PROMPT:
Collect every line in the records below that contains the word "swatch", copying each one in full. Case counts, so include a line only if the word appears with that same capitalization.

RECORDS SHOWN:
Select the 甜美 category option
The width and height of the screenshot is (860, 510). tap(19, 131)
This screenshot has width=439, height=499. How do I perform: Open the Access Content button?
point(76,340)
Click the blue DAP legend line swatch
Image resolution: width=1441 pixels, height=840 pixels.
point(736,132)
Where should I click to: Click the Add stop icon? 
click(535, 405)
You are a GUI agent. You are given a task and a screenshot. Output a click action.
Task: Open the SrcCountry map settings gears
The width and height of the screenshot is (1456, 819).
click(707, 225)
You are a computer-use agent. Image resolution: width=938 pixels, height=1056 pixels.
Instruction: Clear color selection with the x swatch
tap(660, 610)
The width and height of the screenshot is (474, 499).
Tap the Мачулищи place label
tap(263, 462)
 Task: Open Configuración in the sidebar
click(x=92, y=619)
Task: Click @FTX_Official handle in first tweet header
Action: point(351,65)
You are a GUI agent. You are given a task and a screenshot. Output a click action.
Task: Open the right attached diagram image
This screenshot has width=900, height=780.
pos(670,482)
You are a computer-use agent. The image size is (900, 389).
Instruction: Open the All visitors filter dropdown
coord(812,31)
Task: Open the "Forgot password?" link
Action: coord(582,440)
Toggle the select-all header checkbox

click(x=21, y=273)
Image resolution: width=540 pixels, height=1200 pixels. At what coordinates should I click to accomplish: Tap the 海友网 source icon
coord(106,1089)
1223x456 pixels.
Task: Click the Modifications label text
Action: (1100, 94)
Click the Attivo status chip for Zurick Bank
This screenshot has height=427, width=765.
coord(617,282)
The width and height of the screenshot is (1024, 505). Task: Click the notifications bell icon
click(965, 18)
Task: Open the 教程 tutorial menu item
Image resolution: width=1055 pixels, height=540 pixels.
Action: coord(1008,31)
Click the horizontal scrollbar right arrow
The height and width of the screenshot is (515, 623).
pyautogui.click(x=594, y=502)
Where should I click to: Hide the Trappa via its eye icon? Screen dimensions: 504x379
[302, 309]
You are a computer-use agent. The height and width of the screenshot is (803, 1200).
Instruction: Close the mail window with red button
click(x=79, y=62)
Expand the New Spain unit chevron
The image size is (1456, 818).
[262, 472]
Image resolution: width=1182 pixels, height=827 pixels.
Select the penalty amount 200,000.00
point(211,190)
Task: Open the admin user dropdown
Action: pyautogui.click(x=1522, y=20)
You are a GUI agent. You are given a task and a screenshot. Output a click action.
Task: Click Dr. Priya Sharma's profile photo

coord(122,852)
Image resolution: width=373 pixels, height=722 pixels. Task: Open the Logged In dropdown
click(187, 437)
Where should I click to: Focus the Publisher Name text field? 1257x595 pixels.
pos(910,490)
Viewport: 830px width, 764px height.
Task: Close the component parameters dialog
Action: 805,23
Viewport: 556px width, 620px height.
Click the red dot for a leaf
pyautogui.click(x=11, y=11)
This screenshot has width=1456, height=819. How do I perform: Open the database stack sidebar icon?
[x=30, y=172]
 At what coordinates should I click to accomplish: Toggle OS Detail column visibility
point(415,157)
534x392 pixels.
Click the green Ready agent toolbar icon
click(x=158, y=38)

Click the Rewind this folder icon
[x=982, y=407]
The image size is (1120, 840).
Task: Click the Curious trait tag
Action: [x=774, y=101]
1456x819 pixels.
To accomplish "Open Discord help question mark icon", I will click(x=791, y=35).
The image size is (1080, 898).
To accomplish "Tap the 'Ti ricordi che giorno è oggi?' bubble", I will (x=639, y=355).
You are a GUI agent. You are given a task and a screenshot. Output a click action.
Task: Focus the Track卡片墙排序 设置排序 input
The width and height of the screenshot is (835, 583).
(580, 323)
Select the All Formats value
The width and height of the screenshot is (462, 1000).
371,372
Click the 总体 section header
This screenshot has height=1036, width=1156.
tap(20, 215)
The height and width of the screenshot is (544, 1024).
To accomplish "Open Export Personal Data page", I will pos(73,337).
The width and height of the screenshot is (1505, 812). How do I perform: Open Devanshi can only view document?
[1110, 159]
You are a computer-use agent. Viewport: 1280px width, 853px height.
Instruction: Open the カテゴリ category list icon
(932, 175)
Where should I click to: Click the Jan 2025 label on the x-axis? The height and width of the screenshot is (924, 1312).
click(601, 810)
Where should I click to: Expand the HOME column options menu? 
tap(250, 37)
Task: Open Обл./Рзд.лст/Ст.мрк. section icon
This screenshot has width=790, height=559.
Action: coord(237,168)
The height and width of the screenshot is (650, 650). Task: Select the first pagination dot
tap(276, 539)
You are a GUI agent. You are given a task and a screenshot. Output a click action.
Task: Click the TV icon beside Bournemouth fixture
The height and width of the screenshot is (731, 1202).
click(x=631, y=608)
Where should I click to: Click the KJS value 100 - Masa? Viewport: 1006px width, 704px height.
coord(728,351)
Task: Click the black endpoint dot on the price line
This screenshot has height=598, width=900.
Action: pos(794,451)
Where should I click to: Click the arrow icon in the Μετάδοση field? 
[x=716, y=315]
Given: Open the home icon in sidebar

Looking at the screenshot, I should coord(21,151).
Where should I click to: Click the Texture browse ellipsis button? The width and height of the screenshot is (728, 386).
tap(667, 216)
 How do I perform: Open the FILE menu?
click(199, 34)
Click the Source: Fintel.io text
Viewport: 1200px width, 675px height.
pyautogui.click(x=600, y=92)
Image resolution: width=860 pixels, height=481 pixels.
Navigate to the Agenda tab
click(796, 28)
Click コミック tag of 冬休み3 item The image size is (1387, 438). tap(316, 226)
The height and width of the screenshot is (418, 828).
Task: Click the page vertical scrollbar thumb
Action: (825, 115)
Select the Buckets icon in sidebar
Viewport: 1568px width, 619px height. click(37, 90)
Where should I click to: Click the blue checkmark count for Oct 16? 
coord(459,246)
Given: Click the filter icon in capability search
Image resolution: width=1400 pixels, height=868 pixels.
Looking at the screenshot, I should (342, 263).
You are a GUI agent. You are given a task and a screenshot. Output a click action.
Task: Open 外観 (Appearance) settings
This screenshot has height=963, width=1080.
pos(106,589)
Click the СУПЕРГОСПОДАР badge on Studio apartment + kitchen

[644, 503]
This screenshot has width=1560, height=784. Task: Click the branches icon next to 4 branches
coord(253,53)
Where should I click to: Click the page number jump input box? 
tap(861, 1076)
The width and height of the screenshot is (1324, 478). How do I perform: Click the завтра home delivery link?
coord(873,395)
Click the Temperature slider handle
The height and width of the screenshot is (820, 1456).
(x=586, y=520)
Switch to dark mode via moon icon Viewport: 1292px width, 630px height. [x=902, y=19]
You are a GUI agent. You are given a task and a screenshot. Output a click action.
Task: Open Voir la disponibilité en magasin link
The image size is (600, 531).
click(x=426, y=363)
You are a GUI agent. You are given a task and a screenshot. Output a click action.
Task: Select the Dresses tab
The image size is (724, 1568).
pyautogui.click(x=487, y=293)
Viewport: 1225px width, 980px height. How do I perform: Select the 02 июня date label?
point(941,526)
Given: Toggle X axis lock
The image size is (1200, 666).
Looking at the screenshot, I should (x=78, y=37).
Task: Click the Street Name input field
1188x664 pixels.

WRITTEN ANSWER:
Click the blue DAP legend line swatch
Instruction: Clear color selection with the x swatch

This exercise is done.